··· EXTRACT

At home, thinking
Tuesday morning, the ballroom slowly fills up as attendees to the National Conference of State Legislatures annual meeting find their seats. Patriotic images are projected on the screen behind the podium. Over the sound system, “She’s a grand old flag” gives was to “Coming to America” Every time that flag’s unfurled, they’re coming to America
The preliminary speakers make their comments and finally the keynote speaker comes on the stage. David McCullough speaks slowly and thoughtfully. There is a measured dignity to his words that you just don’t hear from politicians or news broadcasters anymore, the sound of a wise old patrician, with all the positive connotations. Walter Cronkite is probably the closest I’ve heard to a similar voice in my generation.
Why don’t our politicians speak that way anymore? Why don’t we hear this sort of thoughtfulness in the voices of the media. I should learn to speak more slowly and thoughtfully.
McCullough starts of by saying that there is no such thing as a self-made man or woman. The recognition that we have all gotten to where we are because of the work of others that have gone before is one that I wish we had more people acknowledge. Yet McCullough brings a new twist to this great old thought.
“Everything I have achieved in my life, is to an indescribable extent, due to my partner, my wife Rosalie.”
It is a touching tribute. He asks his wife to stand and she is greeted with applause. Yet it is also a glimpse of the speech to come. Too many of us do not appreciate those whose shoulders we stand upon because we do not know our history. It is this lack of knowledge of our history that is the key point.
McCullough talks about times when he has spoken at college campuses and been astounded by the lack of knowledge of history these students possess. “The lessons of history are going right by our young Americans…For the past twenty-five years, we have been raising a generation of youth that are for all practical purposes, historically illiterate.”
He talks about students who do know now who George C. Marshall was and uses it to bring in a quote. George C. Marshall went to Virginia Military Institute, but said he didn’t have a great education there because they taught him no history. McCullough expands on that with a quote, “The only new thing in the world is the history you don’t know.” He continues by saying that history should be the most interesting of all subjects because it is about people.
I like that. It makes me think of Walt Whitman’s Crossing Brooklyn Ferry, where the poet talking about those who are to come being more in his thoughts than you might imagine. I’ve been thinking a lot about relationships. It is our relationships that matter, and McCullough and Whitman are right to place our relationships into a historical context.

······
··· ENTRIES

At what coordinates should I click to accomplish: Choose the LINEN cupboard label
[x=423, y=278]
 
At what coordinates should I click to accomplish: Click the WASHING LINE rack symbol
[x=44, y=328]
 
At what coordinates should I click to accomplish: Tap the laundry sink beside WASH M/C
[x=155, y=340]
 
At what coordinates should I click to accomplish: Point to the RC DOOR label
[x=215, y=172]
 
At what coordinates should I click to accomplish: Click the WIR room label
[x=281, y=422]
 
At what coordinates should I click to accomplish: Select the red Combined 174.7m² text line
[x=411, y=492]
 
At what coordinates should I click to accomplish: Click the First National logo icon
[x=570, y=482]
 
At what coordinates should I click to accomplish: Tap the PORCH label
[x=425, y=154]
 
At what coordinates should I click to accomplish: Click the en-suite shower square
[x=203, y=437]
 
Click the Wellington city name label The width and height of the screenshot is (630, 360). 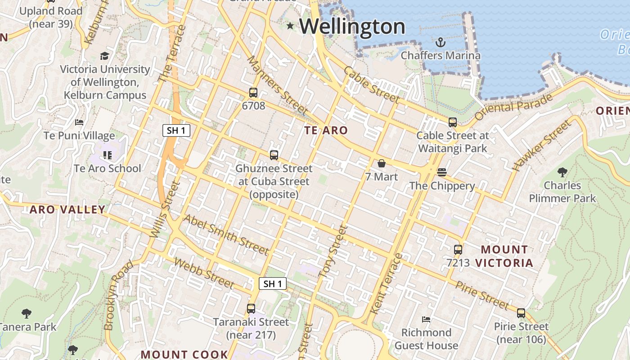pos(352,27)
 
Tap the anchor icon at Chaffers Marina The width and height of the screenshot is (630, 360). pos(441,42)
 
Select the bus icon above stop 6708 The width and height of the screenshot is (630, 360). pos(253,93)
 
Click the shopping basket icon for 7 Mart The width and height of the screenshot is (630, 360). pos(382,163)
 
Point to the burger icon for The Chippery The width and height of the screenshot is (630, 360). pos(442,172)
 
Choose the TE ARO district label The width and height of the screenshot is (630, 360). pos(326,130)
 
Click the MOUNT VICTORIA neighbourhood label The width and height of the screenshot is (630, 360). pos(504,256)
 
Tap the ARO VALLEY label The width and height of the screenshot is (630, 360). pos(68,209)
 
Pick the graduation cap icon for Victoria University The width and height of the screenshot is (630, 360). pos(105,56)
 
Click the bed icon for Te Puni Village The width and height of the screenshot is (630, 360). pos(79,122)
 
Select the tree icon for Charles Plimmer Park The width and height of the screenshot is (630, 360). pos(562,172)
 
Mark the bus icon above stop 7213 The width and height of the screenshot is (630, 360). pos(458,250)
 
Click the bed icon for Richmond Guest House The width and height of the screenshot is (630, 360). pos(426,320)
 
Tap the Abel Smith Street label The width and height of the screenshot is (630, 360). pos(226,234)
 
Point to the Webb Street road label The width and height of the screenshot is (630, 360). pos(204,273)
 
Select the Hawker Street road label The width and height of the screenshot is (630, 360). pos(541,146)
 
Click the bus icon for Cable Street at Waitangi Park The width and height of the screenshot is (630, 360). pos(453,122)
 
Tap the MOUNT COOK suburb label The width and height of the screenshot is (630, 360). pos(184,354)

······

■ BRIEF ■
Copy out the speech write-up starting at the words "At home, thinking" and stopping after "in my generation.", and swap "podium" for "lectern". This data was taken from a separate source.

■ PROBLEM SOLUTION ■
At home, thinking
Tuesday morning, the ballroom slowly fills up as attendees to the National Conference of State Legislatures annual meeting find their seats. Patriotic images are projected on the screen behind the lectern. Over the sound system, “She’s a grand old flag” gives was to “Coming to America” Every time that flag’s unfurled, they’re coming to America
The preliminary speakers make their comments and finally the keynote speaker comes on the stage. David McCullough speaks slowly and thoughtfully. There is a measured dignity to his words that you just don’t hear from politicians or news broadcasters anymore, the sound of a wise old patrician, with all the positive connotations. Walter Cronkite is probably the closest I’ve heard to a similar voice in my generation.